** Start of TEXT EXTRACT **

Re: Configuring for maximum memory usage

From
"Joshua D. Drake"
Date:
Christiaan Willemsen wrote:
> Hi there,

> The problem is getting it to use that much. At the moment, it only uses
> almost 9 GB, so by far not enough. The problem is getting it to use
> more... I hope you can help me with working config.

PostgreSQL is only going to use what it needs. It relies on the OS for
much of the caching etc...

>
> Here are the parameters I set in the config file:
>
> shared_buffers = 8192MB

I wouldn't take this any higher.

> work_mem = 128MB

This is quite high but it might be o.k. depending on what you are doing.

> maintenance_work_mem = 2048MB

This is only used during maintenance so you won't see this much.

> max_fsm_pages = 204800
> max_fsm_relations = 2000

This uses very little memory.

>
> Database is about 250 GB in size, so we really need to have as much data
> as possible in memory.
>
> I hope you can help us tweak a few parameters to make sure all memory
> will be used.

You are missing effective_cache_size. Try setting that to 32G.

You also didn't mention checkpoint_segments (which isn't memory but
still important) and default_statistics_target (which isn't memory but
still important).

Joshua D. Drake


>
>
>
>


Re: Configuring for maximum memory usage

From
Christiaan Willemsen
Date:
Joshua D. Drake wrote:
>
> PostgreSQL is only going to use what it needs. It relies on the OS for
> much of the caching etc...
>
So that would actually mean that I could raise the setting of the ARC
cache to far more than 8 GB? As I said, our database is 250 GB, So I
would expect that postgres needs more than it is using right now...
Several tables have over 500 million  records (obviously partitioned).
At the moment we are doing queries over large datasets, So I would
assume that postgress would need a bit more memory than this..
>
> You are missing effective_cache_size. Try setting that to 32G.
That one was set to 24 GB. But this setting only tells posgres how much
caching it can expect from the OS? This is not actually memory that it
will allocate, is it?
>
> You also didn't mention checkpoint_segments (which isn't memory but
> still important) and default_statistics_target (which isn't memory but
> still important).
>
is at the moment set to:

checkpoint_segments = 40
default_statistics_target is set to default (I think that is 10)

Thanks already,

Christiaan

Re: Configuring for maximum memory usage

From
"Joshua D. Drake"
Date:
On Thu, 2008-10-30 at 16:58 +0100, Christiaan Willemsen wrote:
> Joshua D. Drake wrote:
> >
> > PostgreSQL is only going to use what it needs. It relies on the OS for
> > much of the caching etc...
> >
> So that would actually mean that I could raise the setting of the ARC
> cache to far more than 8 GB? As I said, our database is 250 GB, So I
> would expect that postgres needs more than it is using right now...
> Several tables have over 500 million  records (obviously partitioned).
> At the moment we are doing queries over large datasets, So I would
> assume that postgress would need a bit more memory than this..

** End of TEXT EXTRACT **
** Start of INPUT MATERIAL **

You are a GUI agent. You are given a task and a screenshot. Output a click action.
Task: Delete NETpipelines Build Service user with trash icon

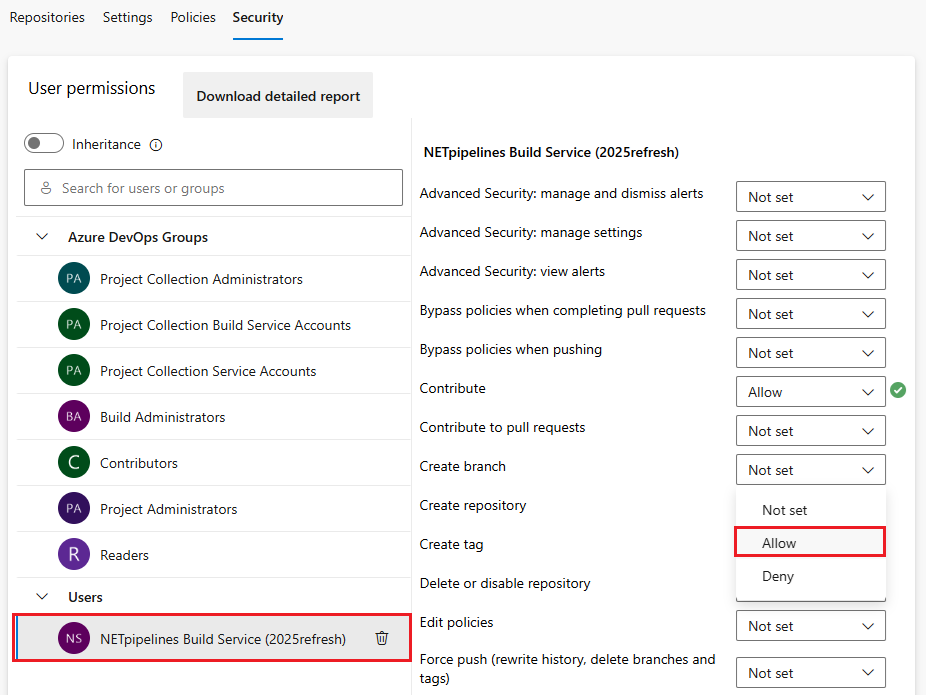pyautogui.click(x=382, y=638)
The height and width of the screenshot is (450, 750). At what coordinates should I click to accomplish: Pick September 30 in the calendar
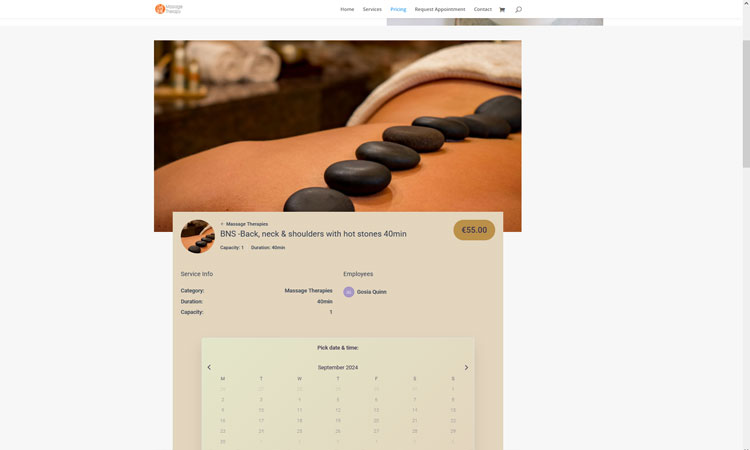[222, 441]
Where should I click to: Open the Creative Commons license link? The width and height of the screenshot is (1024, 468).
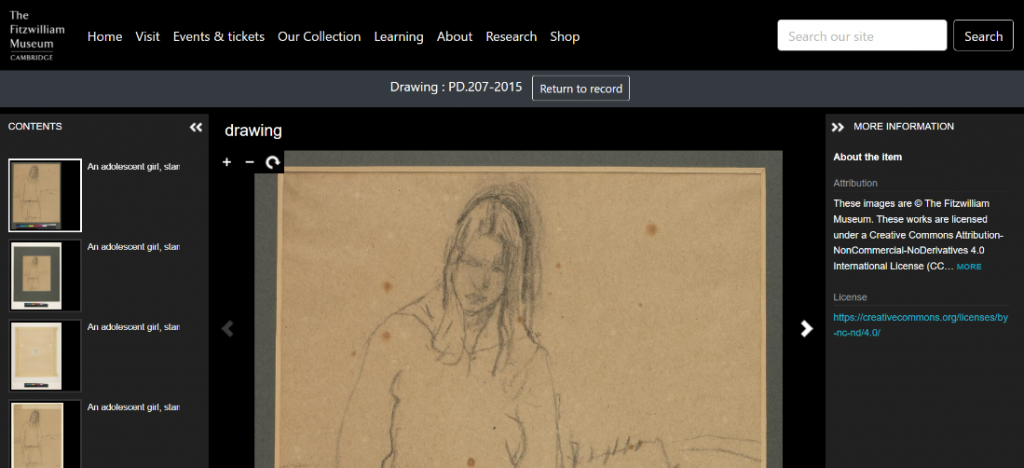coord(920,325)
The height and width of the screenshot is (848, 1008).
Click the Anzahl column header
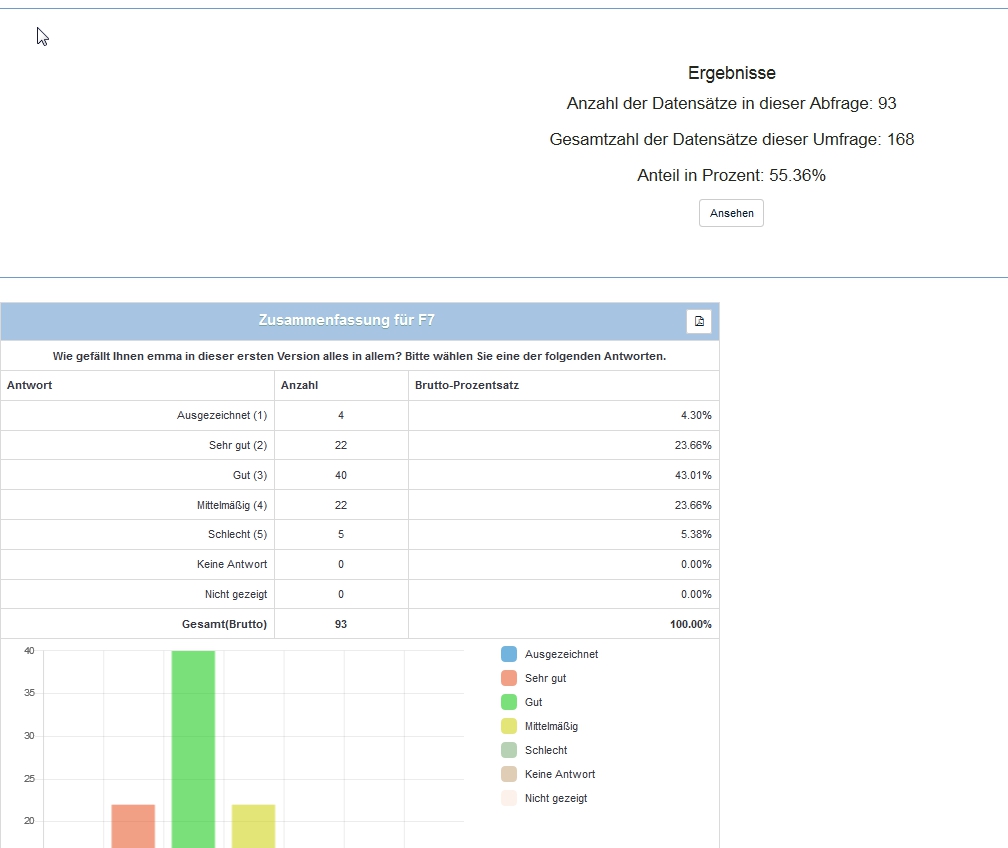coord(299,385)
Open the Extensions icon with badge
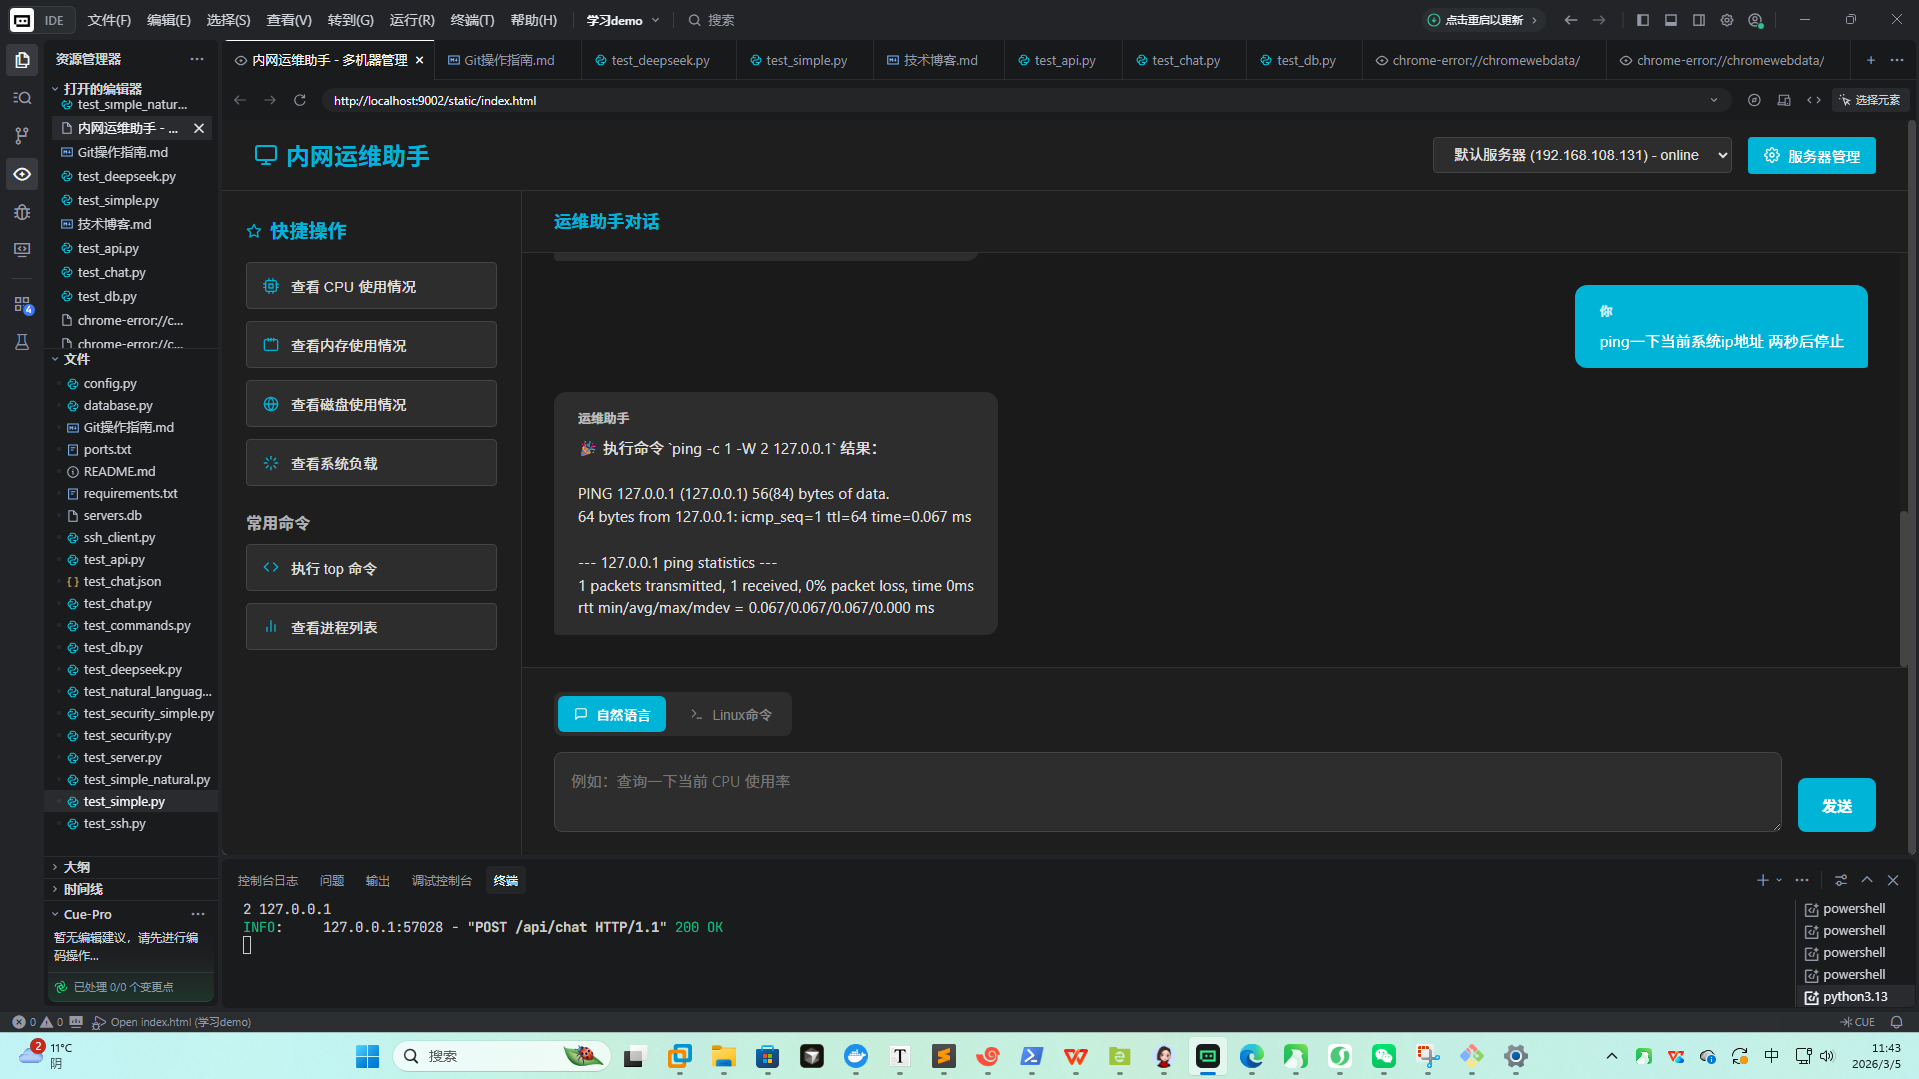 click(x=22, y=304)
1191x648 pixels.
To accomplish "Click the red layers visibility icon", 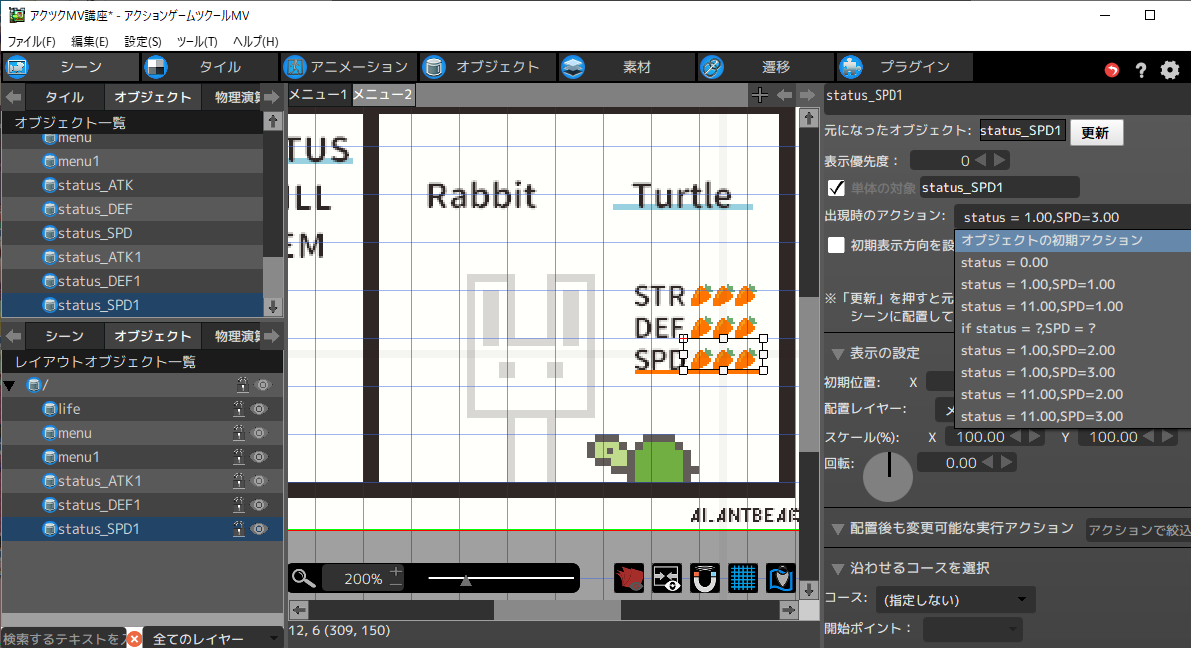I will click(628, 578).
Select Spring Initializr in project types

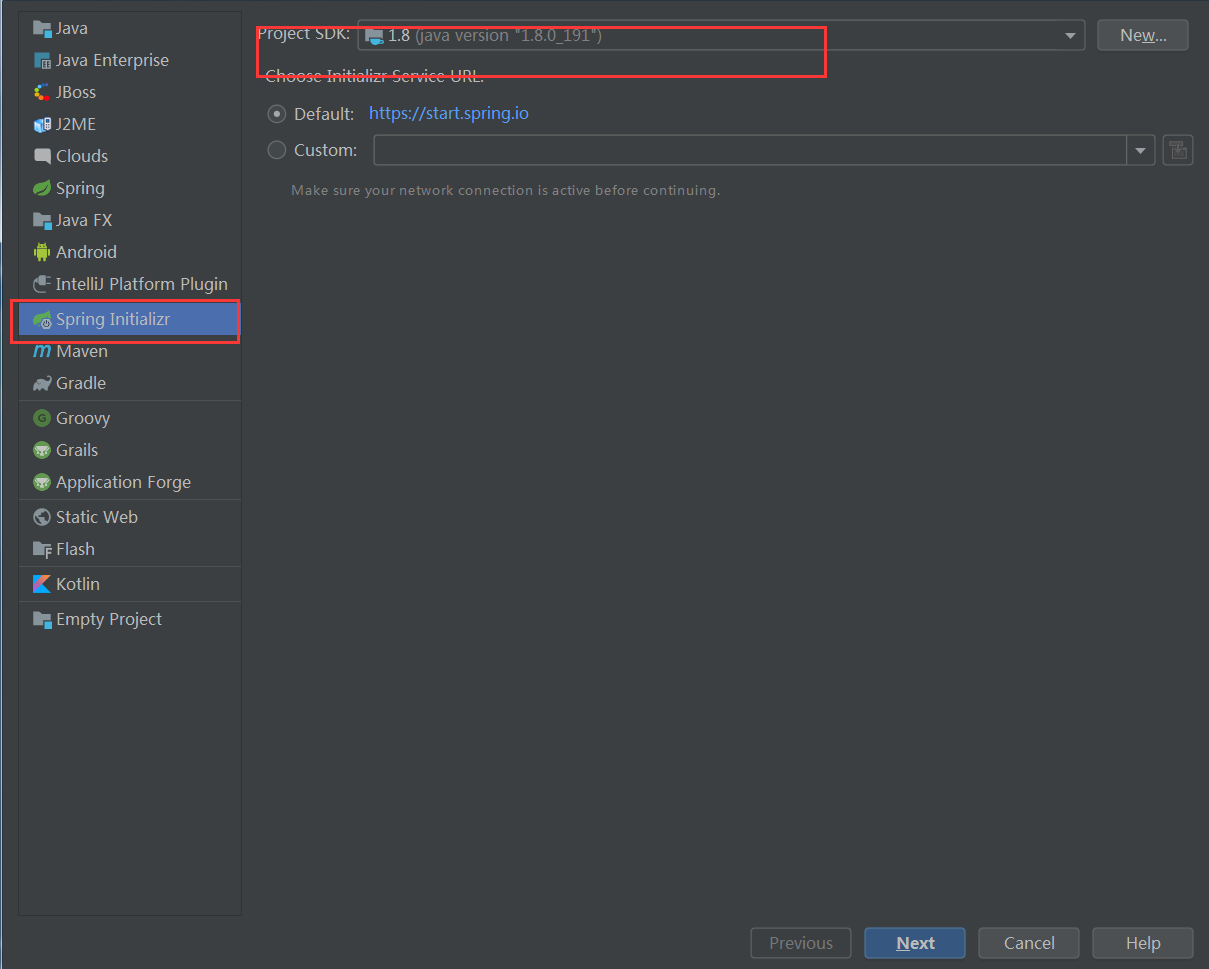click(x=112, y=319)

** End of INPUT MATERIAL **

**THINGS TO DO:**
A. In the PostgreSQL memory thread, what value does the reply suggest for effective_cache_size?
B. Could you convert the listing, from the line with "Where should I" to the line with "coord(299,385)", into a numbered list with blank lines dropped and the pictures left out?
The PostgreSQL memory thread and the listing are separate, unrelated material.

**OUTPUTS:**
A. 32G

B.
1. Where should I click to: Open the Creative Commons license link? The width and height of the screenshot is (1024, 468).
2. coord(920,325)
3. The height and width of the screenshot is (848, 1008).
4. Click the Anzahl column header
5. coord(299,385)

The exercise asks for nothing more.